Szczegółowy Raport Lekarski
- Prawo
medyczne
- Kategoria
raport
- Instrukcja
Należy uważnie przeczytać cały szablon raportu przed rozpoczęciem jego wypełniania. W każdym miejscu oznaczonym nawiasem kwadratowym należy wpisać odpowiednią informację. W sekcji 1.1 należy wpisać dane instytucji, do której adresowany jest raport, czyli nazwę, adres oraz sygnaturę sprawy. W sekcji 1.2 należy podać dane osoby badanej, takie jak nazwisko, imię, poprzednie imiona i nazwiska, miejsce urodzenia, datę urodzenia, płeć, obywatelstwo, numer dokumentu tożsamości, adres, ostatnio wykonywany zawód, numer ubezpieczenia, numer emerytury lub renty, numer akt oraz daty złożenia wniosków o przyznanie emerytury/renty i z powodu pogorszenia stanu zdrowia. W sekcji 1.3 należy wpisać dane lekarza sporządzającego raport, w tym nazwisko, imię, adres oraz imię lekarza przeprowadzającego badanie.
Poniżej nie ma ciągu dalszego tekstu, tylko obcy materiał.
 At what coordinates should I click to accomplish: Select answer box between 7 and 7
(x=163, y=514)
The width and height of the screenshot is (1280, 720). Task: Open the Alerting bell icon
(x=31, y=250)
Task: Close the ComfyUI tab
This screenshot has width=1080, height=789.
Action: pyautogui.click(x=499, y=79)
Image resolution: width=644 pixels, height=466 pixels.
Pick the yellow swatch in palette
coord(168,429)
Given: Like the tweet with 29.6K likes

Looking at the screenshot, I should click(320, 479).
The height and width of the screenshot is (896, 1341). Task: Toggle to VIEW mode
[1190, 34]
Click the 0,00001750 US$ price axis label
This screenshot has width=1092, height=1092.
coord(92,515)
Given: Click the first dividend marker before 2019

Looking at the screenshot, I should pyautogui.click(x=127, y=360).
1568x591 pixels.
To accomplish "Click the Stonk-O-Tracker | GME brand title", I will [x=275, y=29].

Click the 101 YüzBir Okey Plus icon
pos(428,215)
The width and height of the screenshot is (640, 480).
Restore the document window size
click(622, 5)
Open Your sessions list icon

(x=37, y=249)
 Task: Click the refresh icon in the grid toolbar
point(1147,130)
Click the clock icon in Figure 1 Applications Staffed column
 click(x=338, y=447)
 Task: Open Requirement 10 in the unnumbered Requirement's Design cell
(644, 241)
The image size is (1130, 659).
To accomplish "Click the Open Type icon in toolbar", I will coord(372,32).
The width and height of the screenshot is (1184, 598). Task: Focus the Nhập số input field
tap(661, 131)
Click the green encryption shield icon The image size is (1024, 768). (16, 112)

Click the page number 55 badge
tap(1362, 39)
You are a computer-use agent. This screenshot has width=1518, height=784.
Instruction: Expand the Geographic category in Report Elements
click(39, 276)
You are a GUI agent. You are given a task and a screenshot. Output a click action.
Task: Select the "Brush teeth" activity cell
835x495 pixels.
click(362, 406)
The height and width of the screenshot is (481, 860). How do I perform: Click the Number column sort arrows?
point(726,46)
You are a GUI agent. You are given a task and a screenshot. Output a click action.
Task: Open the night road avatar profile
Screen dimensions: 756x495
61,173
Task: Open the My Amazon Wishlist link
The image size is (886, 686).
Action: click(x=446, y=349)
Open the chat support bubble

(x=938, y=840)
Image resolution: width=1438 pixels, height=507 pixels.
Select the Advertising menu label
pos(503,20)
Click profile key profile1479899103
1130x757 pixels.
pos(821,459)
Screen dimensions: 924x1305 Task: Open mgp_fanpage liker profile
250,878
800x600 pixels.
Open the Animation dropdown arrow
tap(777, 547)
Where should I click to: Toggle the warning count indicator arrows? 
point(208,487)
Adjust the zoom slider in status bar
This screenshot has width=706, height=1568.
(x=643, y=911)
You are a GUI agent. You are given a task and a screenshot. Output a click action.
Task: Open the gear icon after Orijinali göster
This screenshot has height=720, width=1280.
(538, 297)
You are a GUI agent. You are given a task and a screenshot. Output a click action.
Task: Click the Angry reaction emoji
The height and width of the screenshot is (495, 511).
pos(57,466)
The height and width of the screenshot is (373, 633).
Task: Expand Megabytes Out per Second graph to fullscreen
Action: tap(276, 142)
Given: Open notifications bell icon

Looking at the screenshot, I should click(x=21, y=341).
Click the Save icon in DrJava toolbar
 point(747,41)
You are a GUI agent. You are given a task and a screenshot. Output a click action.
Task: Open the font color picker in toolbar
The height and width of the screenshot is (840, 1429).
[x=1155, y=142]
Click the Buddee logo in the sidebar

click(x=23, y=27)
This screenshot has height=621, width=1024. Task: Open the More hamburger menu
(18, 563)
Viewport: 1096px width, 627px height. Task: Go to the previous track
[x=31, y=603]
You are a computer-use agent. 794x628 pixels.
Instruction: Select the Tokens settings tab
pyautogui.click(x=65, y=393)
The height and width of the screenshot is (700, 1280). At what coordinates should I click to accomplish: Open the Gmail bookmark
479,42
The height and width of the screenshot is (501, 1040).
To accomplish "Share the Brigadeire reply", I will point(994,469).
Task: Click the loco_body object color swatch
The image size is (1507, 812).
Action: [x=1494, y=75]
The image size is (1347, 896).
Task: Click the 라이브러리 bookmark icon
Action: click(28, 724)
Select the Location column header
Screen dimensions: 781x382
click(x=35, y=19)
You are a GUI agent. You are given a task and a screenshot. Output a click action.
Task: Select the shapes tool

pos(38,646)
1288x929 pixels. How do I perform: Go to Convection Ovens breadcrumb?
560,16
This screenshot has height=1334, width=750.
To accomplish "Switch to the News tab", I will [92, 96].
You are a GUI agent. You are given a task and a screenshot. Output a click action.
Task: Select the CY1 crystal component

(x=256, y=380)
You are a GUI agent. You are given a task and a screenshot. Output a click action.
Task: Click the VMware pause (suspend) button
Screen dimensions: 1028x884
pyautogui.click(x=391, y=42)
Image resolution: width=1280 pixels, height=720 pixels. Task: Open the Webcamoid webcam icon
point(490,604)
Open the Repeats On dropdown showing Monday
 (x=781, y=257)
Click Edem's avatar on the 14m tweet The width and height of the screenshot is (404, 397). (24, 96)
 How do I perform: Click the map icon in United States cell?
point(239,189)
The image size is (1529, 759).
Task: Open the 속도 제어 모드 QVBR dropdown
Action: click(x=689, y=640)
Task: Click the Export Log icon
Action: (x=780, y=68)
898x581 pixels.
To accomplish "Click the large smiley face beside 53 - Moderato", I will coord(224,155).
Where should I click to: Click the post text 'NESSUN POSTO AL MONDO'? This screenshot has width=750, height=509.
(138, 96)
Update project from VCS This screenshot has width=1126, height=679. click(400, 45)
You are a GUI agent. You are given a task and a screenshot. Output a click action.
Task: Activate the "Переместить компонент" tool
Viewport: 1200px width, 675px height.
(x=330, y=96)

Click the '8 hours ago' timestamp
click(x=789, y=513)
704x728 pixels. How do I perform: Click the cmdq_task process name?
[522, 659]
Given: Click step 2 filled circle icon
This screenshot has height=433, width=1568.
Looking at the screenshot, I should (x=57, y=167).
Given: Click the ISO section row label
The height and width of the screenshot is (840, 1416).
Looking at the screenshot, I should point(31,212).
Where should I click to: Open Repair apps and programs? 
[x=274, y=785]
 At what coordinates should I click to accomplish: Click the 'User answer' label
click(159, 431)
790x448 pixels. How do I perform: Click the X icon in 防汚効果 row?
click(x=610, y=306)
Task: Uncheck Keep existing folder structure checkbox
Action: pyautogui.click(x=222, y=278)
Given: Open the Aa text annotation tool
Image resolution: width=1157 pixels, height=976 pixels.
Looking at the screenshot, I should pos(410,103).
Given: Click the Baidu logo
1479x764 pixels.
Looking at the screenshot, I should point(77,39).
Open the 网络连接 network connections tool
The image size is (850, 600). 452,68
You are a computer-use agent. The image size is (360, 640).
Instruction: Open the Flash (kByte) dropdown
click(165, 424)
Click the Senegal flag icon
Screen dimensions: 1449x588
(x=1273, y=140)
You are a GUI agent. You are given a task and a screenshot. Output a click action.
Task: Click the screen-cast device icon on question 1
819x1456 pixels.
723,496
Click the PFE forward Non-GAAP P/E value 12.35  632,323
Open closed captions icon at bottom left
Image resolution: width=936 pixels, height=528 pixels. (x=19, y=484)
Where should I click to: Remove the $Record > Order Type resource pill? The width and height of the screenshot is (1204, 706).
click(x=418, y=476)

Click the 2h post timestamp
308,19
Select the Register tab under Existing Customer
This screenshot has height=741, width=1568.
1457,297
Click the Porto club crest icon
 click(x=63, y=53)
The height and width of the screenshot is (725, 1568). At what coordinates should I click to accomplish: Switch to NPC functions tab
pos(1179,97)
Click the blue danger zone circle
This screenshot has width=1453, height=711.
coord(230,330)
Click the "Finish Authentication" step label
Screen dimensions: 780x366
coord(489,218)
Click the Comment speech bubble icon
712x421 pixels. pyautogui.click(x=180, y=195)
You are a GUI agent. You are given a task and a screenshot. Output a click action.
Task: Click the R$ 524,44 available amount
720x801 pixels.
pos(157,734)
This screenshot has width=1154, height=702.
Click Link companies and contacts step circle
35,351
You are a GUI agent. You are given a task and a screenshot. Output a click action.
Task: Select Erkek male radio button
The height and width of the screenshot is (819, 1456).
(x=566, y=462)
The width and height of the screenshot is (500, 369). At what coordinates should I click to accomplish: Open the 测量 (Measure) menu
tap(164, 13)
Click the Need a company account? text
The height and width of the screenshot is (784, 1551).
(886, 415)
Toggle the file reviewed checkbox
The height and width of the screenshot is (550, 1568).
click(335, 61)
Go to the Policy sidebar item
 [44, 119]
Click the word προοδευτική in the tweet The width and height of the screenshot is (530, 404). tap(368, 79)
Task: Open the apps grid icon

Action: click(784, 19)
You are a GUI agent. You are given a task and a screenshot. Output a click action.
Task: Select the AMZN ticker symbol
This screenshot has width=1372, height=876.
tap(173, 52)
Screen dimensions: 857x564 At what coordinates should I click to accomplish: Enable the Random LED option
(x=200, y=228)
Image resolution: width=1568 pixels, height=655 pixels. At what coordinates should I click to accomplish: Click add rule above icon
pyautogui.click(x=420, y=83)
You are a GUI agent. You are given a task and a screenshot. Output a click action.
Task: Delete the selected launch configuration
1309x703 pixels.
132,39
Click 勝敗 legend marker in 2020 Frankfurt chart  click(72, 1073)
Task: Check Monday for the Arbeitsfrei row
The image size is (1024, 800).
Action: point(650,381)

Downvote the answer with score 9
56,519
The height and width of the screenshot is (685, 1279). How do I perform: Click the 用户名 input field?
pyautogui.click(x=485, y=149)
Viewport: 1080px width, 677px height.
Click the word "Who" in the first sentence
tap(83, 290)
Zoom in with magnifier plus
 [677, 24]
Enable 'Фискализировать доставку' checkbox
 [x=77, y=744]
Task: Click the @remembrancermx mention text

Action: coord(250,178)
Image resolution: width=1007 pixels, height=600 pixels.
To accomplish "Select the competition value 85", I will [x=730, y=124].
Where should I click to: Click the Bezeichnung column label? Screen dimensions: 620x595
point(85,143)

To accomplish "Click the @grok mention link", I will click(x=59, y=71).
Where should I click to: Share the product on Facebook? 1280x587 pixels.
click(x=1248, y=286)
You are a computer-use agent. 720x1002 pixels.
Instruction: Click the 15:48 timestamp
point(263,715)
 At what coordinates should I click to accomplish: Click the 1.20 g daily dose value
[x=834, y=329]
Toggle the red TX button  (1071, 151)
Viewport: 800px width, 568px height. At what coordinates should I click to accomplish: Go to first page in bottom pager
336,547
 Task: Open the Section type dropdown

W sekcji 1.4 należy uzupełnić dane instytucji zlecającej badanie: nazwę, adres, znak sprawy, datę, pieczęć oraz podpis. W sekcji 2.1 i 2.2 należy wpisać daty opinii na podstawie bezpośredniego badania i dokumentacji medycznej. Sekcja 3 zawiera wywiad lekarski, w którym należy opisać przebieg choroby, obecne dolegliwości, aktualne leczenie, przebieg ubezpieczenia i zatrudnienia, w tym informacje o ewentualnej działalności zarobkowej, wypadkach przy pracy, chorobach zawodowych, typie ostatniego zatrudnienia oraz okresach niezdolności do pracy. W sekcji 4 należy szczegółowo opisać wyniki badania przedmiotowego, uwzględniając stan ogólny, wzrost, wagę, odżywienie, błony śluzowe, skórę, stan psychiczny, nastrój oraz ewentualne uwagi. Należy również uzupełnić dalsze punkty badania przedmiotowego, wyniki badań pomocniczych, rozpoznanie, podsumowanie, ograniczenia, pytania dodatkowe oraz informacje dla instytucji w poszczególnych krajach, analogicznie do przykładowego dokumentu. Na końcu raportu należy dodać pouczenie i uwagi, a także uzupełnić ewentualne dodatkowe strony. Po wypełnieniu wszystkich pól należy sprawdzić poprawność i kompletność danych. Na końcu należy podpisać i podać datę.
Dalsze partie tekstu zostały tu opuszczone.